I did set it up from my home network, but now it will not work from out of home. Have you been able to get out of home streaming to work on Android?


----------



## waynomo

I've had it working, but with mixed success. It's been more problematic recently. Last time I tried it seemed to reset so I had to set it up at home again. I haven't tried it out of the home since. You might try using your 4g while in your home to see if that works.


----------



## jrtroo

Anchorman said:


> I did set it up from my home network, but now it will not work from out of home. Have you been able to get out of home streaming to work on Android?


Yep, no problems.


----------



## PCurry57

Anchorman said:


> I have a Samsung Galaxy S5 and a Kindle Fire HDX 7" tablet. Streaming works great on both when I am in home.

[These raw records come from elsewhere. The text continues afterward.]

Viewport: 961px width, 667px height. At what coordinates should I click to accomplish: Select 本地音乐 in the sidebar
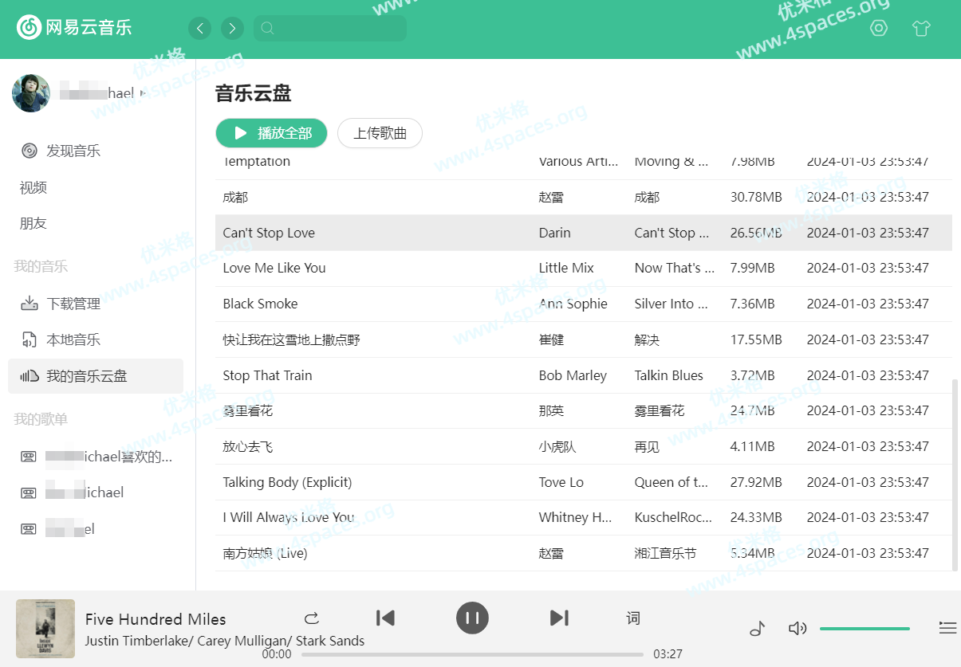point(73,339)
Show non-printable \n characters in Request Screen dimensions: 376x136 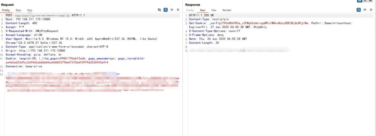tap(172, 10)
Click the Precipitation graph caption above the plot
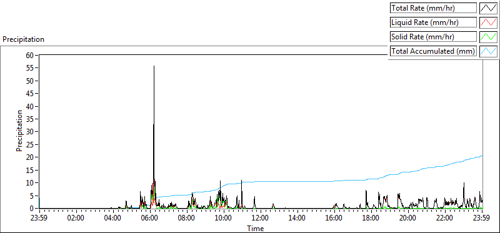The height and width of the screenshot is (233, 500). [23, 39]
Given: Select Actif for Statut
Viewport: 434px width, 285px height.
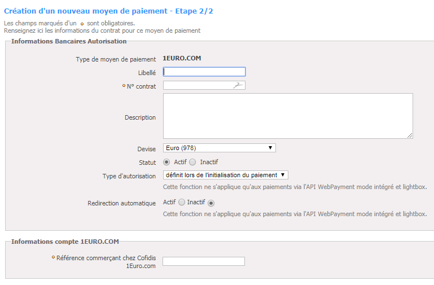Looking at the screenshot, I should click(166, 162).

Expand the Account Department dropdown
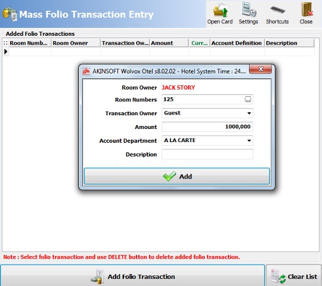click(249, 140)
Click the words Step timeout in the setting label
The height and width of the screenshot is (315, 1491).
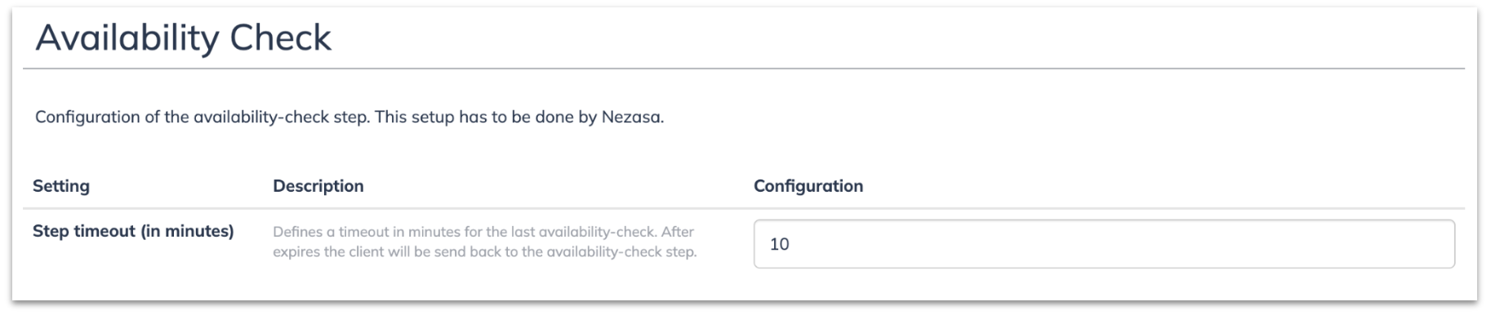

When I ran streaming setup I checked the box to enable out of home streaming.
> 
> Now I am at my son's house in a different city and I can't get streaming to work at all on either device. When I login to my tivo.com account I can see the name of my Roamio DVR but when I try to go to My Shows it says "Information for this screen is unavailable, because your Tivo box cannot be found on this network. Check your box and network connections, then try again".
> 
> Then, if I go to setup and choose Streaming Setup, there is a checkbox for "Setup in-home streaming" but the checkbox for "Setup out-of-home streaming is not there". The same thing happens on my phone and tablet.
> 
> Has anyone been able to get out-of-home streaming to work on any Android device?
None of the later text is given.